The shock demonetisation will shave off a good 0.5 percentage point from GDP growth this fiscal, pulling it down to 6.5 per cent, Economic Survey said on Tuesday while predicting "return to normal" 6.75-7.5 per cent in the next financial year and calling for bold tax cuts.

The pre-Budget pointer called for cut not just in individual income tax rates and a timetable for reducing the corporate taxes but also for widening the net to progressively encompass "all high incomes".

Though the Survey did not indicate what it meant by all high incomes, the reference may be to agriculture income which is currently out of the tax net. Invoking Mahatma Gandhi's vision of 'wiping every tear from every eye', it made a pitch for implementing Universal Basic Income (UBI) to entitle the poor with at least some income and thus eliminate poverty.

"Even the likely reduction in the rate of real GDP growth of 0.25 percentage points to 0.5 percentage points (due to junking of old 500 and 1000 rupee notes) relative to the baseline of about 7 per cent still makes India's growth noteworthy given the weak and unsettled global economy which posted a growth rate of a little over 3 per cent in 2016," it said.

Indian economy had grown at a revised rate of 7.9 per cent in 2015-16 and was projected to grow by 7.1 per cent in the current fiscal by the Central Statistical Organisation, which did not account for disruption caused by demonetisation.

"Over the medium run, the implementation of the GST, follow-up to demonetisation, and enacting other structural reforms should take the economy towards its potential real GDP growth of 8 per cent to 10 per cent," said the Survey tabled in Parliament by Finance Minister Arun Jaitley ahead of Union Budget 2017-18 to be unveiled on Wednesday.

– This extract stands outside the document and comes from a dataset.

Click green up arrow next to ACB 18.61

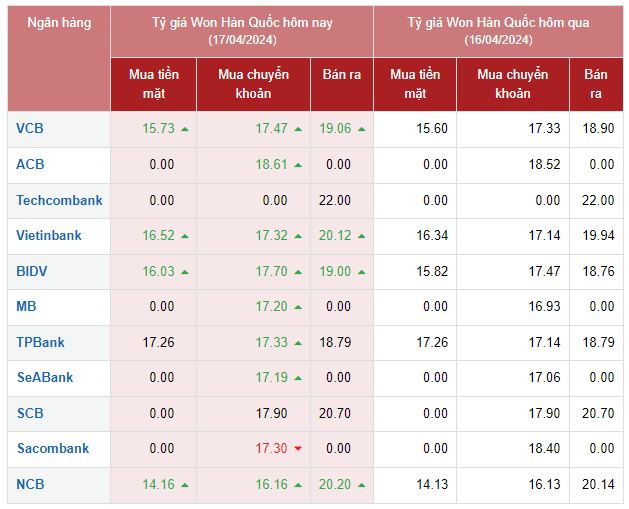click(298, 165)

For the 2017-18 fiscal, beginning on April 1, it put the real GDP growth at 6.75 per cent to 7.5 per cent range. "Even under this forecast, India would remain the fastest growing major economy in the world."

Listing surge in global oil prices and possible eruption of trade tensions amongst the major countries as risks, it said investment-to-GDP ratio has not just been lower than the desirable levels but has been consistently declining over the last few years.